Macroeconomics · My evidence is anecdotal but I think convincing. First, Paul Krugman in In Praise of Econowonkery argues that all the macroeconomic debate that matters is happening in blog form.
Software · Second, I would appeal to the notion of the Murray Gell-Mann Amnesia effect:
Briefly stated, the Gell-Mann Amnesia effect is as follows. You open the newspaper to an article on some subject you know well. In Murray's case, physics. In mine, show business. You read the article and see the journalist has absolutely no understanding of either the facts or the issues. Often, the article is so wrong it actually presents the story backward—reversing cause and effect. I call these the "wet streets cause rain" stories. Paper's full of them.
In any case, you read with exasperation or amusement the multiple errors in a story, and then turn the page to national or international affairs, and read as if the rest of the newspaper was somehow more accurate about Palestine than the baloney you just read. You turn the page, and forget what you know.
So... bearing that in mind, let’s look at my own profession, where I observe the opposite; that the work which is pushing back the frontiers of software engineering, and the arguments about things that matter between people who know, are overwhelmingly blogged. It is a rare week when I don’t read something about the art and craft of programming that doesn’t widen my eyes and expand my mind. Random recent-browser-tab examples:
Charlie Nutter, On Languages, VMs, Optimization, and the Way of the World.
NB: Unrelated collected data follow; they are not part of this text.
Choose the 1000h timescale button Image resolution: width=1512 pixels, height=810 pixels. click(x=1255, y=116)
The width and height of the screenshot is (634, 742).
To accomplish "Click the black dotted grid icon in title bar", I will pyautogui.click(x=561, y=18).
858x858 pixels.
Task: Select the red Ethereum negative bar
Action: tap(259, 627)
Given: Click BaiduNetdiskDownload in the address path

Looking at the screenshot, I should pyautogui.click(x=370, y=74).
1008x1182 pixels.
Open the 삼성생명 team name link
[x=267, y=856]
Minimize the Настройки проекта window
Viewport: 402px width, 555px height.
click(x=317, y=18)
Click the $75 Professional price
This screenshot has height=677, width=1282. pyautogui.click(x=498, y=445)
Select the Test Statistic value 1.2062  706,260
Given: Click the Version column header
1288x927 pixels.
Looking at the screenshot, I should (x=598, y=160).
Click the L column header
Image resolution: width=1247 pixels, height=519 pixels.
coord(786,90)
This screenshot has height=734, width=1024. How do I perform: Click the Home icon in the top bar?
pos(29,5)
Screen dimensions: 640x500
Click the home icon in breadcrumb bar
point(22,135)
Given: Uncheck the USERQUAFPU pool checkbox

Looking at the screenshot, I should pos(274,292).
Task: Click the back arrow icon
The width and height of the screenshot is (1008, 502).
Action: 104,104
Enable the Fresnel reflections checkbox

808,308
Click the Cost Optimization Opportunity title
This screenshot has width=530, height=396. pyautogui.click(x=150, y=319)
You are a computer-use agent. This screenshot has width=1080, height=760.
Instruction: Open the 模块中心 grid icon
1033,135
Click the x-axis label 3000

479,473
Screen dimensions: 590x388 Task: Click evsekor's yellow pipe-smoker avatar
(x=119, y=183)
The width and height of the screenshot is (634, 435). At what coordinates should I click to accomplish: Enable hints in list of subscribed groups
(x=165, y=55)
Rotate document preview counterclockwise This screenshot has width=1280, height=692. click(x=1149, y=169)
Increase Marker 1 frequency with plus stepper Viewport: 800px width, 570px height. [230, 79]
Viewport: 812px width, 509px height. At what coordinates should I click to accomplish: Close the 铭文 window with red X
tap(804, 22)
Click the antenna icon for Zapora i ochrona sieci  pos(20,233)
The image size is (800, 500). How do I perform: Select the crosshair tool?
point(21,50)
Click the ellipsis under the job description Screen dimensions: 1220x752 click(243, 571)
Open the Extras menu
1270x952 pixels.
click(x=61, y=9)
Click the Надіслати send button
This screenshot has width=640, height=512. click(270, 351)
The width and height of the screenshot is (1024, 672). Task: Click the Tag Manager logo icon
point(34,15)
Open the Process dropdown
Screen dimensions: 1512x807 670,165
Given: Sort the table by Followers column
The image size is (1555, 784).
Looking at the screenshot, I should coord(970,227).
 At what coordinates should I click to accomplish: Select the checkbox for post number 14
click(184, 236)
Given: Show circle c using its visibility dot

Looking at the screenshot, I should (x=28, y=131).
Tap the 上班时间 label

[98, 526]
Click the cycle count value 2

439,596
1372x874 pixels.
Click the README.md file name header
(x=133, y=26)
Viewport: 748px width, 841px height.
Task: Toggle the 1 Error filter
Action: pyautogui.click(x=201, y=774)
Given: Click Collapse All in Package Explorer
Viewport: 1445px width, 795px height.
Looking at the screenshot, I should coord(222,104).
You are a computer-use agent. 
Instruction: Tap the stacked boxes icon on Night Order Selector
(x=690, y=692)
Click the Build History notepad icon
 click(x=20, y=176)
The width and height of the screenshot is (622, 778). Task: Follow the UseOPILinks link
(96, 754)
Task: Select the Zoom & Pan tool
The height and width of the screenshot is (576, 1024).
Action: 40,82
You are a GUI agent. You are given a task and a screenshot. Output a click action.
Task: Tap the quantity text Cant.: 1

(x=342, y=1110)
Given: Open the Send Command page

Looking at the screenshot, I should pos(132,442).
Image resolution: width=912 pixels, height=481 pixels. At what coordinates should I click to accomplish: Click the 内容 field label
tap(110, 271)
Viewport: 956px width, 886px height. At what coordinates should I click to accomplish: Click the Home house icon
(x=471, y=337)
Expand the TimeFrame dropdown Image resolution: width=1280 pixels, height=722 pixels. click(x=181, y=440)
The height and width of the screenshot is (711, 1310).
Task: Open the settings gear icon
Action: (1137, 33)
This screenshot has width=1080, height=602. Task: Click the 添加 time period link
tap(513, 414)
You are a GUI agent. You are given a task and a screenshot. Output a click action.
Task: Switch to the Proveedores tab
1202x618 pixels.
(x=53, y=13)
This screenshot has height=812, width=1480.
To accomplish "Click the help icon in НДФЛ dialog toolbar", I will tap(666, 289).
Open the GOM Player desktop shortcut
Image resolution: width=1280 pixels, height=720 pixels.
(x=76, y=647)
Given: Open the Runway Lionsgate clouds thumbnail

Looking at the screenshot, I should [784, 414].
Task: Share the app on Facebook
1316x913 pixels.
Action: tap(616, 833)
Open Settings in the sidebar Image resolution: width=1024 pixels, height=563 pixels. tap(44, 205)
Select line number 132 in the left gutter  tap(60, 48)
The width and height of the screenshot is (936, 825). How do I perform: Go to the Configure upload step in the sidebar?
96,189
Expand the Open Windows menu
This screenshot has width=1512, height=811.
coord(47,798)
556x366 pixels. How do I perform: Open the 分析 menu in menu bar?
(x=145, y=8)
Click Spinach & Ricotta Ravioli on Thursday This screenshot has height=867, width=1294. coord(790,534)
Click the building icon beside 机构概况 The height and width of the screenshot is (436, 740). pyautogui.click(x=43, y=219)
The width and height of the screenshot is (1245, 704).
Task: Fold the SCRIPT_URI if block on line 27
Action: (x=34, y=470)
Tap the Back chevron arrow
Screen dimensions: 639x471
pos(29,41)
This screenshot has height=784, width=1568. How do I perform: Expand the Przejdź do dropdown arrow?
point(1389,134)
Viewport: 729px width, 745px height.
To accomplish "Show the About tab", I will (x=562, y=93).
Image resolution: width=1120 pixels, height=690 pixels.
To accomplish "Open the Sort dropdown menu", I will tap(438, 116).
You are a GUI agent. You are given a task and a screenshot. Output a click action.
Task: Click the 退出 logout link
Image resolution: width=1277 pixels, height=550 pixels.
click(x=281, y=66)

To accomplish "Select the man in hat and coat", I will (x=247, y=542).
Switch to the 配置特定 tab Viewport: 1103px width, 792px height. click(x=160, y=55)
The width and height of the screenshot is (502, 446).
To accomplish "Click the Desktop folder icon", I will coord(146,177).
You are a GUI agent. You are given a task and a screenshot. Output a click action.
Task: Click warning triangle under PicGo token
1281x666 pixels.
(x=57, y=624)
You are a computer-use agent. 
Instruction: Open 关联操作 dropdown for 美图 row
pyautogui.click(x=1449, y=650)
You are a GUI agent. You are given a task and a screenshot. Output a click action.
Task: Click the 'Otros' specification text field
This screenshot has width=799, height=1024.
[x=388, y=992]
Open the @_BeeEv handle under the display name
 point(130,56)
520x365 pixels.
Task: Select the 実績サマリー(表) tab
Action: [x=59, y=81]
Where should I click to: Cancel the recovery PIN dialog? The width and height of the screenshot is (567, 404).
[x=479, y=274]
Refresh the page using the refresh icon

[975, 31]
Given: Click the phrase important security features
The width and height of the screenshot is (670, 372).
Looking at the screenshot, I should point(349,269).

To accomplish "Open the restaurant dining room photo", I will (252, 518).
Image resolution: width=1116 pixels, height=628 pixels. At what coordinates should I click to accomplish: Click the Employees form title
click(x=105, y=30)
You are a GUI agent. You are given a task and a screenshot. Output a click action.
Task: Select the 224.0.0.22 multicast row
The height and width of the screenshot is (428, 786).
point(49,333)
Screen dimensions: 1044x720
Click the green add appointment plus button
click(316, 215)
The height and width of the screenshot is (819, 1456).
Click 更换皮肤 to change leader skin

Joe Armstrong, A Week with Elixir.
Bill de hÓra, On Go.
I observe a sort of reverse-Murray-Gell-Mann-effect. Not that that’s proof or anything, but it’s useful evidence.
Politics · I’m not a political professional, but I’m a student and fan of the process. And, near as I can tell, all the serious political discourse, that which is contentful and principled and nuanced, is on blogs. I could name names, but I’m not going to bother because I suspect everyone else who actually cares about politics is already nodding.
So maybe politics and software and macroeconomics are unique and weird, in that in each of them, serious discourse has basically moved to online-essay form. But that would be surprising.
Me, I remain proud to be a citizen of the blogosphere.